- _Page excerpt_:
▼
# Whats with these fake credit card calls?



## a_medico (Jan 26, 2013)

So I have been receiving these calls which claim to be from so and so bank and wants me to pay the credit back, which I never borrowed. I never use credit card. It doesn't take long time to figure that they are fake. So if don't tend to listen to them, they get rude. Then the guy says, I'll call your relatives and they call them. They have your mobile number, landline number, relatives number etc etc

And I know I am not the only person in the world to have received this. I have blocked their calls by using various android applications. 

My point is, why are they so persistent? After having enough conversations, they very well know that I know they are fake and wont be making any payment. Still they keep on calling on daily basis. Almost since a month. How do they gain from this? I mean there are other people in the world who would fall to their trick. They why waste time on someone who wouldn't? Am I missing something here?


----------



## krishnandu.sarkar (Jan 26, 2013)

Nothing. You are on right track.

The root of the problem is even if your number is registered with DND, Telecom Companies sells the list (including DND Numbers) to these 3rd parties / call centers etc.

TRAI needs to look at this thing strictly.


----------



## a_medico (Jan 26, 2013)

What do they get wasting their time on someone who wouldnt even bother. They just keep on trying trying and trying.


----------
▲
- _Information provided_:
▼
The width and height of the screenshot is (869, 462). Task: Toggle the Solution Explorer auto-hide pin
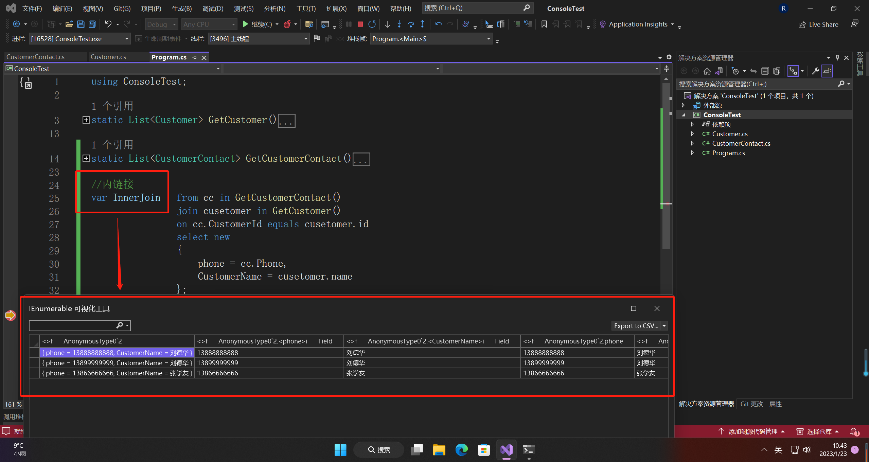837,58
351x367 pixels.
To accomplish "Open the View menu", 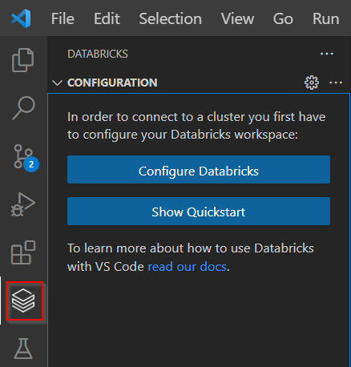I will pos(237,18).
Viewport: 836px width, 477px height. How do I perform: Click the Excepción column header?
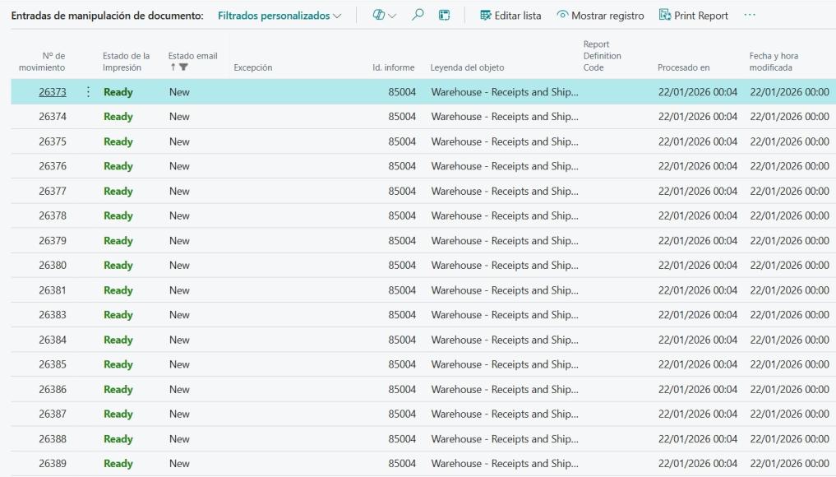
▲
- _What is being asked_:
Copy out the part of the thread on fake credit card calls from "The root of" to "trying and trying.", word for word.

- _Written answer_:
The root of the problem is even if your number is registered with DND, Telecom Companies sells the list (including DND Numbers) to these 3rd parties / call centers etc.

TRAI needs to look at this thing strictly.


----------



## a_medico (Jan 26, 2013)

What do they get wasting their time on someone who wouldnt even bother. They just keep on trying trying and trying.